Paper 1 likely has higher scientific impact due to broader cross-field reach and immediate real-world applicability: an agentic, stateful AI workbench for mathematical research could affect mathematics, formal methods, AI, education, and scientific discovery workflows. Its reported assistance on open problems plus strong benchmark performance suggests timely relevance amid rapid progress in LLM-based agents. Paper 2 is methodologically rigorous and novel within bandits, but its impact is more specialized to theoretical ML/optimization and may diffuse more narrowly compared to a general-purpose research acceleration platform.

vs.
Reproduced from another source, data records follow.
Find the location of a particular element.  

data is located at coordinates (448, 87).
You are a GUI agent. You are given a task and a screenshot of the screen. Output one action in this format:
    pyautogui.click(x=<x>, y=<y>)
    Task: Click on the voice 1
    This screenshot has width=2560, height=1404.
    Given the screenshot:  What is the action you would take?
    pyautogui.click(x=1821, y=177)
How Do LLMs and VLMs Understand Viewpoint Rotation Without Vision? An Interpretability Study

gemini-3.15/8/2026

Paper 1 presents a highly novel AI system that directly accelerates open-ended mathematical research and achieves state-of-the-art results on a notoriously difficult benchmark (FrontierMath). Its potential to fundamentally change mathematical workflows and aid in actual scientific discovery gives it much broader and deeper real-world impact compared to Paper 2, which focuses on a specific, narrower interpretability issue regarding spatial reasoning in language models.

vs. MASPO: Joint Prompt Optimization for LLM-based Multi-Agent Systems

gemini-3.15/8/2026

Paper 1 presents a system that assists in open-ended scientific discovery, directly solving open mathematical problems and achieving SOTA on the challenging FrontierMath benchmark. Its impact extends beyond AI into mathematics, demonstrating a transformative paradigm for human-AI collaboration in advanced research. Paper 2, while methodologically sound, offers a more incremental prompt optimization technique for multi-agent systems, which has a narrower scope and less immediate cross-disciplinary impact.

vs. GlazyBench: A Benchmark for Ceramic Glaze Property Prediction and Image Generation

gpt-5.25/8/2026

Paper 2 has higher potential impact due to broader cross-disciplinary relevance (mathematics, computer science, formal methods), strong timeliness in agentic AI, and clear evidence of performance gains (state-of-the-art results on difficult benchmarks plus early real-world problem-solving utility). Its workbench paradigm could generalize to other scientific domains requiring iterative research workflows. Paper 1 is novel and valuable (new dataset/benchmark for a niche but important materials domain), yet its immediate breadth and downstream transformative potential appear narrower than a widely usable agentic research assistant.